→ **TO DO**
1) Rewrite the Ashes commentary between "England win the" and "this England team.", inclusive, with "open-top bus tour" replaced by "victory parade".
2) List the adjectives the Ashes commentary uses to describe the series in the sentence about England's win being unforgettable.
3) Before the series, what result did the writer of the Ashes commentary expect?

By Will last year, at the end of August Add your comment below

England win the Ashes. No one even ponders an open-top bus tour. No medals are hung around players’ necks and, with due respect to MPs Brown and Cameron – and the Queen – very little fanfair has been afforded this England team.

And thank god for that. England’s win was unforgettable, in a tense, thrilling, pendulum-swinging series which might have lacked the greats of the game that we had in 2005, but for entertainment it was very much on a par.

Did the better team win? Just about. Man for man, the two sides are very close indeed, but England beat Australia on home advantage and a clearer idea of where they’re heading. Before the series, I thought England would win 2-1 owing to having an in-form spinner who can bat, and having a more balanced attack; the fact Hauritz wasn’t picked at The Oval by Australia was a remarkable decision. Surely, surely, they must have been made aware the pitch was a bunsen. It wouldn’t have taken much to realise that on first glance 24 hours before.

→ **DATA RECORDS**
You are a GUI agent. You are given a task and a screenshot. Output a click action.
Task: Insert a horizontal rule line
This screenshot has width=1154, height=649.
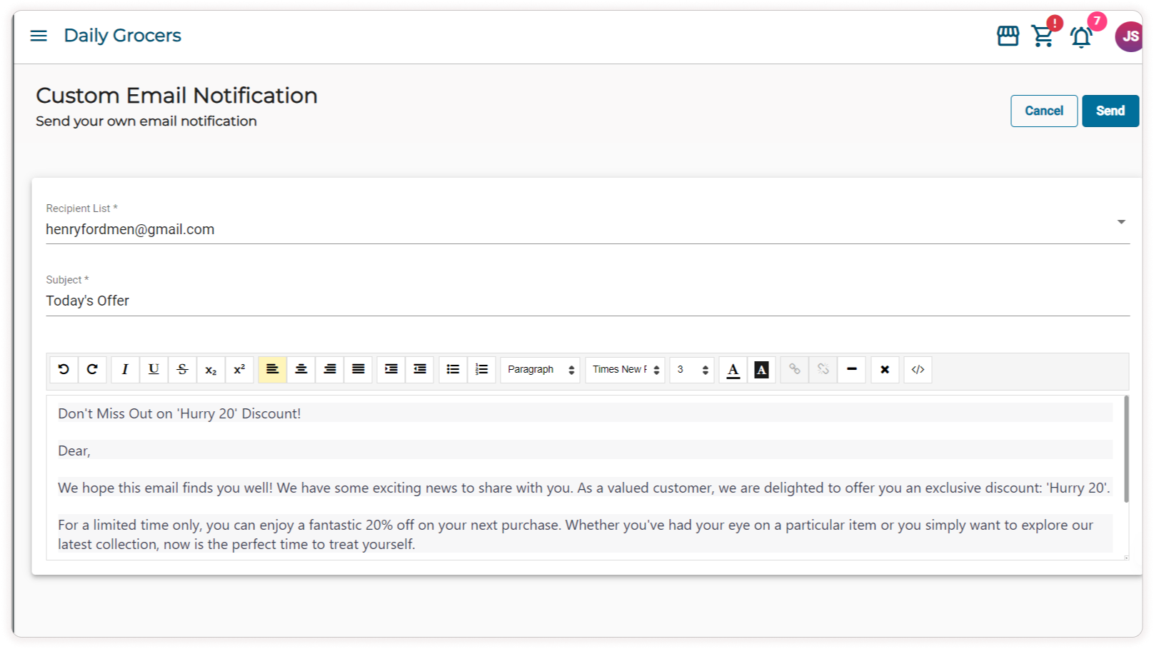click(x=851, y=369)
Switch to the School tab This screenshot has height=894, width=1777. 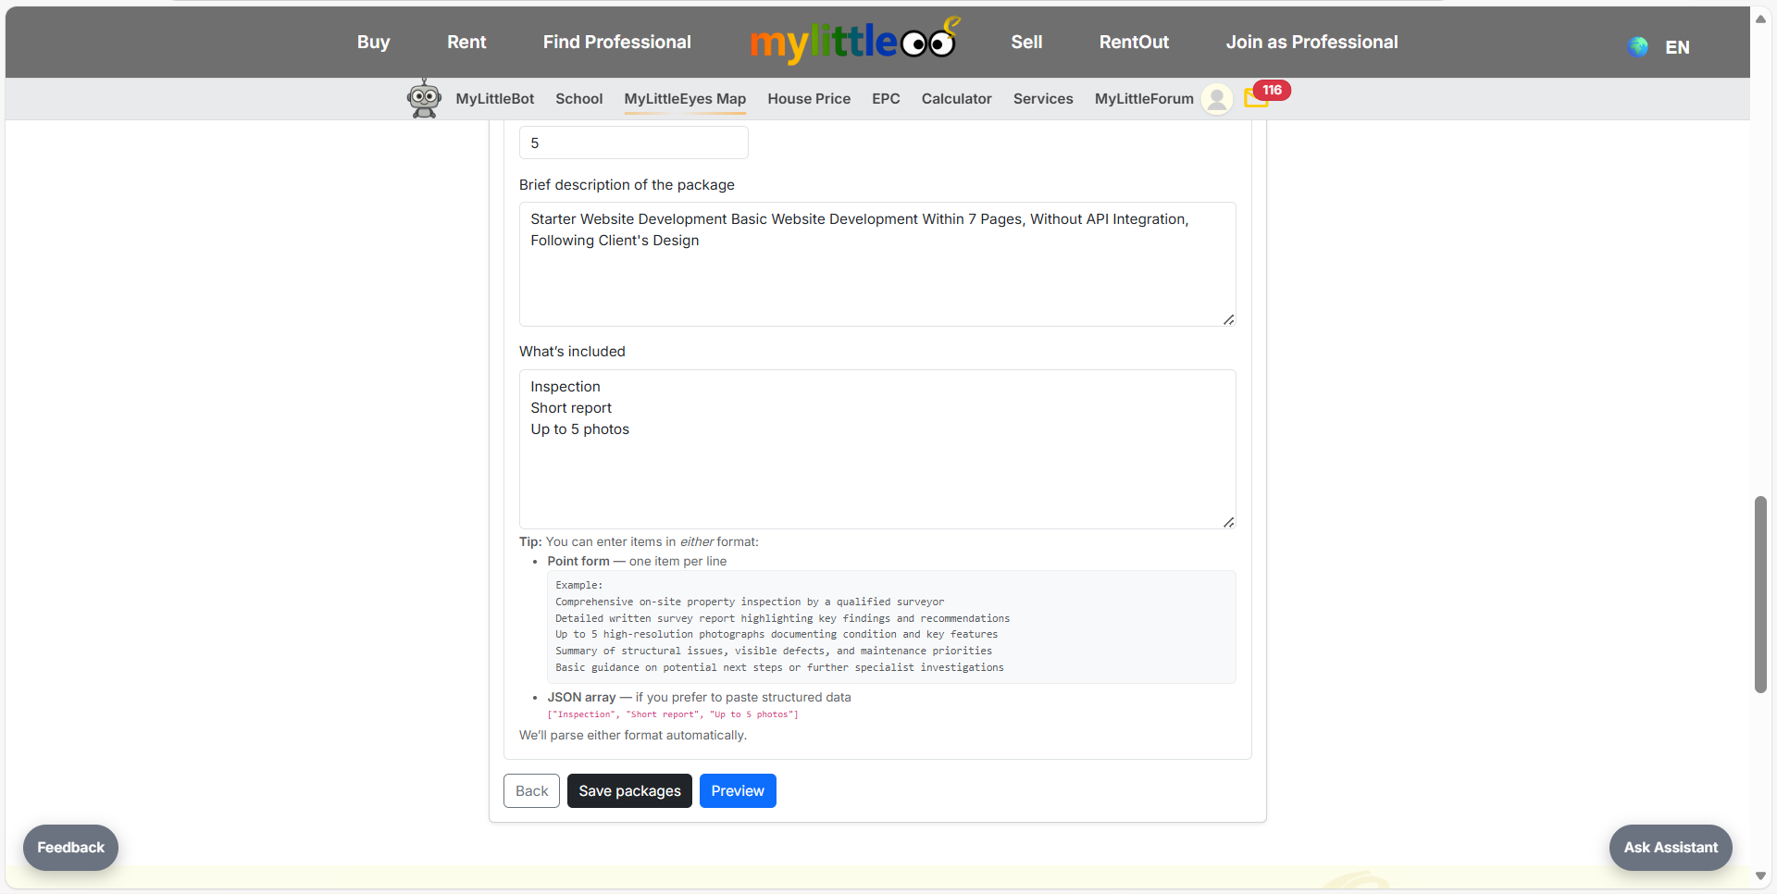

→ **OUTPUTS IN ORDER**
1)
England win the Ashes. No one even ponders an victory parade. No medals are hung around players’ necks and, with due respect to MPs Brown and Cameron – and the Queen – very little fanfair has been afforded this England team.

2) tense, thrilling, pendulum-swinging

3) England to win 2-1.